Istanbul, Nice, Paris, Brussels, Orlando, Berlin, Munich, London, and most recently, Manchester. The perpetrators of these horrific acts—all claimed by ISIS—are almost invariably misfit Muslims from marginalized communities with little to lose.
To be sure, the vast majority of Muslims reject ISIS’s violent interpretation of their faith. Poll after poll shows that Islamic terrorism is deeply unpopular in majority-Muslim countries—particularly since Muslims make up the bulk of ISIS’s victims (a fact often glossed over in Western reporting).
Yet ISIS’s oppressive ideology continues to appeal to some within the Islamic community. That’s in part because ISIS capitalizes on a popular longing for a time when, centuries ago, the Islamic world was far richer, far more influential, and far more dominant than it is today.
When the future looks bleak, the echoes of a distant past beckon.
An Islamic world purified and restored to an imagined glory.
ISIS’s slogan might as well be “Make Islam Great Again.”
The promised restoration of a glorified past—however illusory it may be—also features prominently in the playbook of countless politicians across the ideological spectrum. Most recently, Donald Trump’s campaign propaganda relied on the same nostalgia for the past. During his presidential campaign, Mike Huckabee wrote a book with the subheading “12 Steps to Restoring America’s Greatness.” Marco Rubio used the same word, “restore,” in his book, American Dreams: Restoring Economic Opportunity for Everyone. Even progressives like Bernie Sanders deployed the nostalgia tactic to promise a return to “forty years ago” when “one person could work 40 hours a week and earn enough money to take care of the whole family.”
Vladimir Putin also perfected the craft of invoking nostalgia for public consumption. A veteran of the Soviet spy agency KGB, Putin once described the breakup of the Soviet Union as “the greatest geopolitical tragedy of the 20th century.” As various Russia scholars have made clear, Putin was not lamenting the collapse of the communist economic and political system. Rather, his wistfulness is for the Russian hegemony obliterated by the collapse of the Soviet Union–not unlike ISIS’s desire for a return to the golden age of Islam.

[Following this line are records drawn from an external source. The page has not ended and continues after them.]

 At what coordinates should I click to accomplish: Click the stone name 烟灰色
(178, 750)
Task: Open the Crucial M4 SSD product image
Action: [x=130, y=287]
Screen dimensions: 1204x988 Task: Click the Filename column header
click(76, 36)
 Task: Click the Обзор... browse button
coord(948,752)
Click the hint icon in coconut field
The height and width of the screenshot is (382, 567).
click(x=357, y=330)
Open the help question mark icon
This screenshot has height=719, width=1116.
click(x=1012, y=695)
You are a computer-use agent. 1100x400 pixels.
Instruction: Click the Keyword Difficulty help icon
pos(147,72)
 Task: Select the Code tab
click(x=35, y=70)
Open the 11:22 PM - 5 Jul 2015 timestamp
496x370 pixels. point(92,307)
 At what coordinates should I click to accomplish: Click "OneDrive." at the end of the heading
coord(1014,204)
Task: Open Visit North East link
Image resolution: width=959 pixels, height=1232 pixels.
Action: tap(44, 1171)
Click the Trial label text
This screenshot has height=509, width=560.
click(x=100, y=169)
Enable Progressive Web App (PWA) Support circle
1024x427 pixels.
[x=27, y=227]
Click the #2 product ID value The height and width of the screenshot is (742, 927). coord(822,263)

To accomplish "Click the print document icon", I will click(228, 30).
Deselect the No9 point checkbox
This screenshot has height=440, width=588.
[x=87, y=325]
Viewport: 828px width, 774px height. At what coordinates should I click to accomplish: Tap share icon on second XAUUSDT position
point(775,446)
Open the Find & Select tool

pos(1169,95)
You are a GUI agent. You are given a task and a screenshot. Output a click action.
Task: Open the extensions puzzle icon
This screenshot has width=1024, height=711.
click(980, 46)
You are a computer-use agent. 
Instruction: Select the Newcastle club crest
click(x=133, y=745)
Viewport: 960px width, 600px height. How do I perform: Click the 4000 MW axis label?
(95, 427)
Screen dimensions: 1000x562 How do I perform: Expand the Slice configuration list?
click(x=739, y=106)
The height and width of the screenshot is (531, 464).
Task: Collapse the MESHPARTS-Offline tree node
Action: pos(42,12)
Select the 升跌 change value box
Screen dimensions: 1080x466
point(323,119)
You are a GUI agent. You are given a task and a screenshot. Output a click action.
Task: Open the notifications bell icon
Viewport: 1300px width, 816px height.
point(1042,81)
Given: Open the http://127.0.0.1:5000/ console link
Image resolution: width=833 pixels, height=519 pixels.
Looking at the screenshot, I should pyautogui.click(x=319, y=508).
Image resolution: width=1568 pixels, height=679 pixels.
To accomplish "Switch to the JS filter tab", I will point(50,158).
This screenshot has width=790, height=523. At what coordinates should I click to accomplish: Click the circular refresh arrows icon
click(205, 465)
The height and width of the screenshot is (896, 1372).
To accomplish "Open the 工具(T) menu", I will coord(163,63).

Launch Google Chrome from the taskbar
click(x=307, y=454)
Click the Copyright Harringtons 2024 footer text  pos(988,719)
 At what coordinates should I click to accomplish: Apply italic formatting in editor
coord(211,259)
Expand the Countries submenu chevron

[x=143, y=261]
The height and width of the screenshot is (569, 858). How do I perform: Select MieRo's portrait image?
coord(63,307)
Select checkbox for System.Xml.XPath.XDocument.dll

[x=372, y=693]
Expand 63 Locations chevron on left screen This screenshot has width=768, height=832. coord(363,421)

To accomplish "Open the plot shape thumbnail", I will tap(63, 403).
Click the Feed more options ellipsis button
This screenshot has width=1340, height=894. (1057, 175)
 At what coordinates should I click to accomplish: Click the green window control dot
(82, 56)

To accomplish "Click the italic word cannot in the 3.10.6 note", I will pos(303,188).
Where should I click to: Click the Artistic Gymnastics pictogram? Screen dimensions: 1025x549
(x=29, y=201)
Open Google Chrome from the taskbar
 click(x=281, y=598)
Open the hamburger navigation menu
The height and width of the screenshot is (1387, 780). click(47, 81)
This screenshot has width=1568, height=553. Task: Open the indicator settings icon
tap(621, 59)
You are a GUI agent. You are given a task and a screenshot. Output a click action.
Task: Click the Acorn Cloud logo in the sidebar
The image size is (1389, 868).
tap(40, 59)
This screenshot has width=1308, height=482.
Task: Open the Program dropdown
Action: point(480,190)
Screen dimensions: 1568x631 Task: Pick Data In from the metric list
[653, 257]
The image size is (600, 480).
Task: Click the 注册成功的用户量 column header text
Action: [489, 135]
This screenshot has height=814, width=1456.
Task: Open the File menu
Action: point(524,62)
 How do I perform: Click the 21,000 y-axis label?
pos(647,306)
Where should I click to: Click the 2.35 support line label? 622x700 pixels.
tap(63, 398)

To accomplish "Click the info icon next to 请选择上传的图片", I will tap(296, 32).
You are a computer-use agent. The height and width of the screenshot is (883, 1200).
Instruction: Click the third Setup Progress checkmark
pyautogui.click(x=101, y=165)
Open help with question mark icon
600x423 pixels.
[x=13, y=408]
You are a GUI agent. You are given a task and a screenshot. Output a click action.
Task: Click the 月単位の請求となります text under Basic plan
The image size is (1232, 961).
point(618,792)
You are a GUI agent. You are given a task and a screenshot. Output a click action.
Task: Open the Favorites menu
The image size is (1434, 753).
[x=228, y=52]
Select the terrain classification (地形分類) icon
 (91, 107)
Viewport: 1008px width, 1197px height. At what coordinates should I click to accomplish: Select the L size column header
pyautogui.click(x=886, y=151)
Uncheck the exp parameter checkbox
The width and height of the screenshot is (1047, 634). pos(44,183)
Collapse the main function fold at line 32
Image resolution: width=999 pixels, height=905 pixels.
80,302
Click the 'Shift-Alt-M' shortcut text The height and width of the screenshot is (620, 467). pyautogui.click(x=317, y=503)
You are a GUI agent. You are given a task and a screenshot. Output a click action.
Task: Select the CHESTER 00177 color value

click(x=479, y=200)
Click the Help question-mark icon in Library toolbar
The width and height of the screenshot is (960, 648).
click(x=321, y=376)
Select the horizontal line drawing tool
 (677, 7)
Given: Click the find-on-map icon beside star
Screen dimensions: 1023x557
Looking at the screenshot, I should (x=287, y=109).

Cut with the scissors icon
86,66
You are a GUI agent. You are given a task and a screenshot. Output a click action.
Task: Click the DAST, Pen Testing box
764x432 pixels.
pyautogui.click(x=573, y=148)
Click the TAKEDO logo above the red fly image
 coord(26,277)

Here’s the problem: The good old days weren’t that good.
The worlds that these divergent groups seek to resurrect are the products of a selective memory. The economic boom of the 1930s may appear glamorous to Donald Trump, but an African-American who had to live through Jim Crow will tell you a different story.
Theirs is a revisionist history carefully curated by glorifying the highlights and ignoring the excesses.
They can’t find a way to construct a viable future, so they seek to reconstitute an imaginary past.
They get back to the fundamentals.
They are, in a word, fundamentalists.